Deve a questo punto chiarirsi cosa si intenda per controllo contabile e finanziario.

L’art. 184, comma 4, del TUEL sopra citato, il quale nella fase di controllo da parte dell’ufficio economico finanziario delle determinazioni di impegno e liquidazione di spesa, prevede che esso effettui i controlli ed i riscontri amministrativi e contabili secondo i principi della contabilità pubblica, recentemente introdotti con l’armonizzazione dei sistemi contabili, ma non solo.
Infatti, non si può non considerare la norma che stabilisce un importante principio fondamentale in materia, individuando e distinguendo il controllo finanziario relativo all’attestazione della copertura finanziaria, da quello contabile, è l’art. 20 del R.D.1214/1934 TU Corte dei conti, ove si prevede: “La Corte vigila perché le spese non superino le somme stanziate nel bilancio e queste si applichino alle spese prescritte, perché non si faccia trasporto di somme non consentite per legge, e perché la liquidazione e il pagamento delle spese siano conformi alle leggi e ai regolamenti”. Tale norma che si applica all’attività di controllo della Corte dei conti e definisce il concetto di contabilità pubblica, per la sua ampia definizione, si configura come riferimento fondamentale per i concetti di regolarità finanziaria e contabile, tale che, per la sua generalità è estensibile a qualsiasi organo pubblico che svolga tali funzioni; dunque per regolarità contabile deve intendersi legittimità della spesa, ossia conformità di essa alle leggi ed ai regolamenti.

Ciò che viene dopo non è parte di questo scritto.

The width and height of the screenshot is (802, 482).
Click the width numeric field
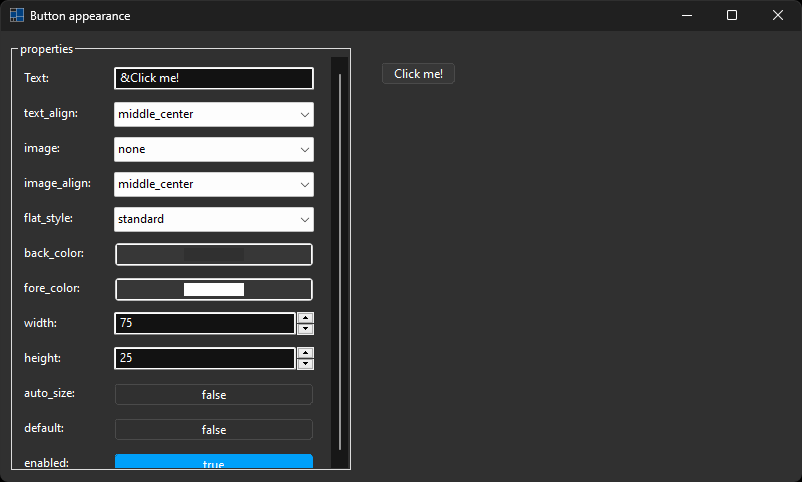(x=205, y=323)
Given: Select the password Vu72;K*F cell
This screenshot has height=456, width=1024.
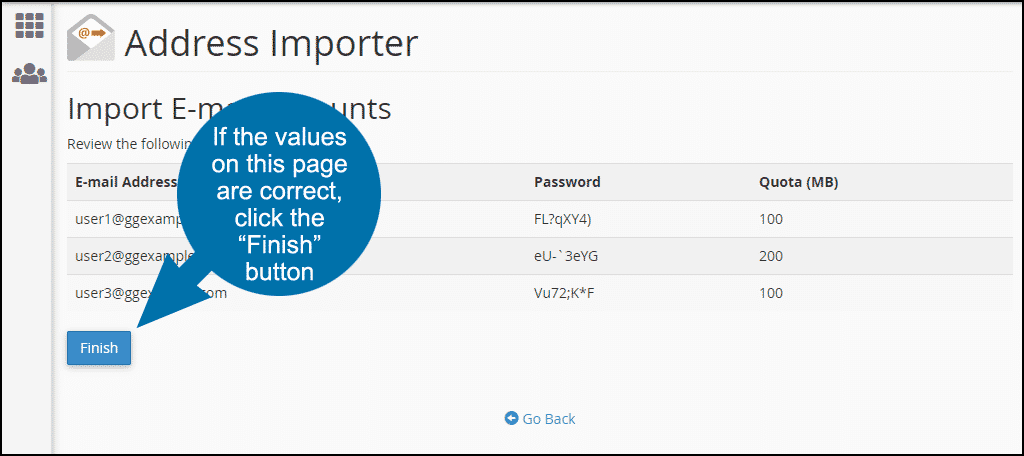Looking at the screenshot, I should (564, 293).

In conclusione sul punto, la verifica ai fini dell’attestazione del responsabile del servizio finanziario coincide sostanzialmente con la prima parte dell’art. 20 cit., riferita al controllo finanziario, in cui egli deve verificare la copertura finanziaria, confrontando l’impegno di spesa con lo stanziamento contenuto nello specifico capitolo o intervento del bilancio di previsione; la corretta imputazione dell’impegno rispetto all’oggetto del capitolo di spesa; che non si siano fatte variazioni di bilancio non autorizzate,oltre la scontata competenza dell’organo che ha emesso il provvedimento, la quale attiene piuttosto alla legittimità dell’atto amministrativo che all’aspetto finanziario. Diversa funzione conseguentemente, ha il parere o visto di regolarità contabile riferito alla seconda parte dell’art. 20, che si configura come un vero e proprio controllo di legittimità della spesa rispetto alla legge e alle altre fonti normative,quindi trattasi di due funzioni ben distinte.